En 2018, Apple a fait un pas vers les Progressive Web Apps (PWA), amenant les développeurs mobile comme moi à se poser des questions sur leur avenir. Mon métier, pourtant récent, existera-t-il encore dans 5 ou 10 ans ? L’étude que nous avons récemment mené pour la société 1 2 3 Fleurs chez Neoxia m’a donné l’occasion de me confronter au sujet.

Qu’est-ce qu’une Progressive Web Application ?

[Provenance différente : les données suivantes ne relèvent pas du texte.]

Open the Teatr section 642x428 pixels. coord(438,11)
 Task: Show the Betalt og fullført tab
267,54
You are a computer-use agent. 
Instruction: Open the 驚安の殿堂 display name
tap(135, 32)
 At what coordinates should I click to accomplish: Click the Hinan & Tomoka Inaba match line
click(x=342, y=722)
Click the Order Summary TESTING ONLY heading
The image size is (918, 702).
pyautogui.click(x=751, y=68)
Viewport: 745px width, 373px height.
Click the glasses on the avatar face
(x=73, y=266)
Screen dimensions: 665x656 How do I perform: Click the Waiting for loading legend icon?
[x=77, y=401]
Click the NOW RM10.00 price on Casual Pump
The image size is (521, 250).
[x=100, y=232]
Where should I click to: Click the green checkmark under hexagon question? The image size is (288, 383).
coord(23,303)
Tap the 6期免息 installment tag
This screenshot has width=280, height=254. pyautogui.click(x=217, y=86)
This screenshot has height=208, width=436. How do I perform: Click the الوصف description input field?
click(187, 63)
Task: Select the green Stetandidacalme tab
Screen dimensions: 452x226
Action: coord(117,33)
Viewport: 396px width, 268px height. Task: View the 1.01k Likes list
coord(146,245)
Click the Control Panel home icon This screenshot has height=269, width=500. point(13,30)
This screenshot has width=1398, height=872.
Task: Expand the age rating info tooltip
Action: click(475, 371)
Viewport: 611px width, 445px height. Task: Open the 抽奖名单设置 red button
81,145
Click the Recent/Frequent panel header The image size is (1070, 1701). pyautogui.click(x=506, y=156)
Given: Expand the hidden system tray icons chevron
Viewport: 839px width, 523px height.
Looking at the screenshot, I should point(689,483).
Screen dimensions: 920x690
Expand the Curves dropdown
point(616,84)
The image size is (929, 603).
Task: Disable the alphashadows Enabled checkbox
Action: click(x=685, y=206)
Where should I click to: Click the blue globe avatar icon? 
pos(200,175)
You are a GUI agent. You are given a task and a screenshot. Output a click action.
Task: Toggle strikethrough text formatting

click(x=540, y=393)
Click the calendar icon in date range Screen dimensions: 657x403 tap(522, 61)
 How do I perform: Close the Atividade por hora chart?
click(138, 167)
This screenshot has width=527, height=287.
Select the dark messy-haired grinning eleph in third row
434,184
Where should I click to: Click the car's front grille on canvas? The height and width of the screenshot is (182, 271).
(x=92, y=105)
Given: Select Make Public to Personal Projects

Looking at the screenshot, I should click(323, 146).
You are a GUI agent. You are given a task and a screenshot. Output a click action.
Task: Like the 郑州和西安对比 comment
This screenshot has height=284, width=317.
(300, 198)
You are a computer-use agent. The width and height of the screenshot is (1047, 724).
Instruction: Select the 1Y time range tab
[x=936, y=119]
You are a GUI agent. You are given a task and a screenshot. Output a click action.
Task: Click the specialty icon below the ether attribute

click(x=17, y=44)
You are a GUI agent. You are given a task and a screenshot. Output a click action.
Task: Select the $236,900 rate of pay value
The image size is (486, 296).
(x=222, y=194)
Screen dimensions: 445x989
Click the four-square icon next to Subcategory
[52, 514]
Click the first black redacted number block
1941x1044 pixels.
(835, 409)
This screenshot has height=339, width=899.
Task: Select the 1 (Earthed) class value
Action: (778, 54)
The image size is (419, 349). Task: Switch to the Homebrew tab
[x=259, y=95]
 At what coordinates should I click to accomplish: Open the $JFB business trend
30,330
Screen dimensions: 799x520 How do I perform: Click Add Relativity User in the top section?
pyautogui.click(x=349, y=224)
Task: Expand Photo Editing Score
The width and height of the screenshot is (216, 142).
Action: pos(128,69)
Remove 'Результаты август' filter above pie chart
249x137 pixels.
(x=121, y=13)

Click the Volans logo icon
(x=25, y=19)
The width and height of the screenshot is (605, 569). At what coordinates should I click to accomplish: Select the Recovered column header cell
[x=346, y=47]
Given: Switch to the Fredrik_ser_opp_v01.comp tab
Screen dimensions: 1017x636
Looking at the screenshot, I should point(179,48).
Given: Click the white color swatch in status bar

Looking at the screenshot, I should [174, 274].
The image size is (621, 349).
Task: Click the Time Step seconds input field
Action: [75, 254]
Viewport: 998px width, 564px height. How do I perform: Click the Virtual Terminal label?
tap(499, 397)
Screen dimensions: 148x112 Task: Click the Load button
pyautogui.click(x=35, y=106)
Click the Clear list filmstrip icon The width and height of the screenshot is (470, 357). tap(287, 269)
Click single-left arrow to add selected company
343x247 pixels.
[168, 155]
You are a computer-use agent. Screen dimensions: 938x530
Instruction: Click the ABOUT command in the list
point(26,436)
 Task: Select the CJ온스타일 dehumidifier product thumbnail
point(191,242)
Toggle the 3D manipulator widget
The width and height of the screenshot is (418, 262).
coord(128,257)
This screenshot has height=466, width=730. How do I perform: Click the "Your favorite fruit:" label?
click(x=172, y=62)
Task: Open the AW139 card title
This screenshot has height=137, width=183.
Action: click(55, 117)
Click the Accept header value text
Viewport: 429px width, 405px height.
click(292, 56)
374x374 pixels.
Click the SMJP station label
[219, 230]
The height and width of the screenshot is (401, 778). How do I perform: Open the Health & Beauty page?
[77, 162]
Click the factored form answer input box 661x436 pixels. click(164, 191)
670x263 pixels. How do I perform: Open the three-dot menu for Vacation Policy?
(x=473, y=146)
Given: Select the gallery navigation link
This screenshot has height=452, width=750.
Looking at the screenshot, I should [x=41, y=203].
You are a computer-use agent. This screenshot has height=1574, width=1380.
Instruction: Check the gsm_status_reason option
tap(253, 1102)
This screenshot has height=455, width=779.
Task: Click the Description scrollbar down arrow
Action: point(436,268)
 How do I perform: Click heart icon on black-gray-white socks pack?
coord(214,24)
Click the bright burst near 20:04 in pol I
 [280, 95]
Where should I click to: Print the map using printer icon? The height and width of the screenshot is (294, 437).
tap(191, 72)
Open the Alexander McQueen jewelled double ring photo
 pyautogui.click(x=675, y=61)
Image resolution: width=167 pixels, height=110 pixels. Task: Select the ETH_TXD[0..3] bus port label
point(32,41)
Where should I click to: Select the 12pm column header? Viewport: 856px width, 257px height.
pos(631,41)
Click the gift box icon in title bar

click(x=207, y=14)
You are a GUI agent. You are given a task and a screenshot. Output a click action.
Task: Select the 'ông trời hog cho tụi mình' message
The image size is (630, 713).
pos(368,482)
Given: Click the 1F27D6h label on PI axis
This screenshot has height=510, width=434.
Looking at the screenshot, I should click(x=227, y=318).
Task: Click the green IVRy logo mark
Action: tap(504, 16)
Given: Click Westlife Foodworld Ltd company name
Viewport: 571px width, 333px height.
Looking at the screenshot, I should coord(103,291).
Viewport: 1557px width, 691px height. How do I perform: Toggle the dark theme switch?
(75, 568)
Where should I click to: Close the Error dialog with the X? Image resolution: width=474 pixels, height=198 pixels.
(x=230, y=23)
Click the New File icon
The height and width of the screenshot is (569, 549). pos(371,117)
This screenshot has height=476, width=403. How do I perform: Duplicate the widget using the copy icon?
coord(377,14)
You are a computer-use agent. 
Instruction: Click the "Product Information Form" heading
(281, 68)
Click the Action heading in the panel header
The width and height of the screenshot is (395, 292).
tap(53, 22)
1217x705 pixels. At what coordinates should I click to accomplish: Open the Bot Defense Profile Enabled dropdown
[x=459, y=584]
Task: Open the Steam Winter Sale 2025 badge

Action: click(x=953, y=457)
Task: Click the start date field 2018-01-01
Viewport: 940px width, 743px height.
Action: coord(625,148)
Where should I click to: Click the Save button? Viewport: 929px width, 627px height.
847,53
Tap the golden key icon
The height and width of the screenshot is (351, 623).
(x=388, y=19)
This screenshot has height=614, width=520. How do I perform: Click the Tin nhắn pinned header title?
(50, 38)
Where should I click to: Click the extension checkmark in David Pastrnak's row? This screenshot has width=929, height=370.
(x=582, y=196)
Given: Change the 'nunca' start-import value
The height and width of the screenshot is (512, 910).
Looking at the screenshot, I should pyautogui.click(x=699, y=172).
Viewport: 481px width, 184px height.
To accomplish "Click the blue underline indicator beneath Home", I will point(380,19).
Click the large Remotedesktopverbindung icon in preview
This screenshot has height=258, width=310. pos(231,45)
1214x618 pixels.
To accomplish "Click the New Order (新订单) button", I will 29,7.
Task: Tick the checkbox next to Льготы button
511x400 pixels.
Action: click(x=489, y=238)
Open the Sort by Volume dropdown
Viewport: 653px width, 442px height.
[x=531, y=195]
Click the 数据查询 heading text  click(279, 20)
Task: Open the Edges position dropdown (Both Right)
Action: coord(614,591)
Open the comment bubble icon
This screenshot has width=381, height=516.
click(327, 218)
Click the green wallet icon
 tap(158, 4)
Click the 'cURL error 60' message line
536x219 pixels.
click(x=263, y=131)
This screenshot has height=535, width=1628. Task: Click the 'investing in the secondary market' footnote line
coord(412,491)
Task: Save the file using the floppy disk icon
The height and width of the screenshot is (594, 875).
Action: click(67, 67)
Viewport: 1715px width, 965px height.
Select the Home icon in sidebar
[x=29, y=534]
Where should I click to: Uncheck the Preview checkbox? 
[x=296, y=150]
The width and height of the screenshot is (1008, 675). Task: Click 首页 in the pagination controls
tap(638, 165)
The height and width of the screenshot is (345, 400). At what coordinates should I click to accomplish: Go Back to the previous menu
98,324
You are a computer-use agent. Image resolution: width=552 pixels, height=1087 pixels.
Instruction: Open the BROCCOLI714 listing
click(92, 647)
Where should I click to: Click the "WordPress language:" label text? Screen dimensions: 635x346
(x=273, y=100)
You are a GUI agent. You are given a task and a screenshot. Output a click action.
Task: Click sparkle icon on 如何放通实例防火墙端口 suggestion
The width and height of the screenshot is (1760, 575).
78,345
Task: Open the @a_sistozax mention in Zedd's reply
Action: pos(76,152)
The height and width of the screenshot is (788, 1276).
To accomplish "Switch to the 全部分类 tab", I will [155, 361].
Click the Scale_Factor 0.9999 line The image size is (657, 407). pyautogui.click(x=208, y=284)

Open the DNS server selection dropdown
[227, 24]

Il y a quelque temps que Neoxia s’intéresse aux PWA. Pour beaucoup de monde, elles sont le futur du développement mobile. Comme leur nom l’indique, elles ont trois caractéristiques principales :

  • progressives, c’est-à-dire utilisables sur tous types d’appareils, tous OS, du PC desktop à la tablette et au téléphone mobile Android, iOS, ou autre
  • Web, car construites avec des technologies de programmation web sur des sites web https
  • Ce sont des Apps, qui donnent le sentiment d’être dans une application native, en faisant fonctionner des éléments clé comme le mode hors-ligne

« Au-delà d’un site web parfaitement responsive, les Progressive Web Apps correspondent à une définition plus complète »

Au-delà d’un site web parfaitement responsive, les Progressive Web Apps doivent correspondent à une définition plus complète validée en 2015 par Frances Berriman et Alex Russell, la PWA check-list. Ce dernier est ingénieur chez Google et son implication n’est pas un hasard, puisqu’elle correspond à la mise en pratique d’un credo de Google, le web gagne toujours à la fin.

Il existe trois avantages à développer un service à travers une Progressive Web App :

  • on développe une seule application au lieu d’une version web, une autre Android et une dernière iOS
  • on contourne les stores, aux processus chronophages, ce qui facilite la distribution et la mise à jour
  • sur Android, la gestion du cache est optimisée pour le mode hors-ligne, ce qui réduit la charge de travail comparée aux apps natives

Pour Google, les PWA sont déjà le présent du mobile

Pour un entrepreneur, ce sont des différences qui comptent. Google l’a bien compris et ce sont surtout eux, à travers Android, qui poussent pour les PWA. Pour cela, ils éliminent peu à peu les différences de capacités entre apps natives Android et accès à des PWA sur des appareils Android.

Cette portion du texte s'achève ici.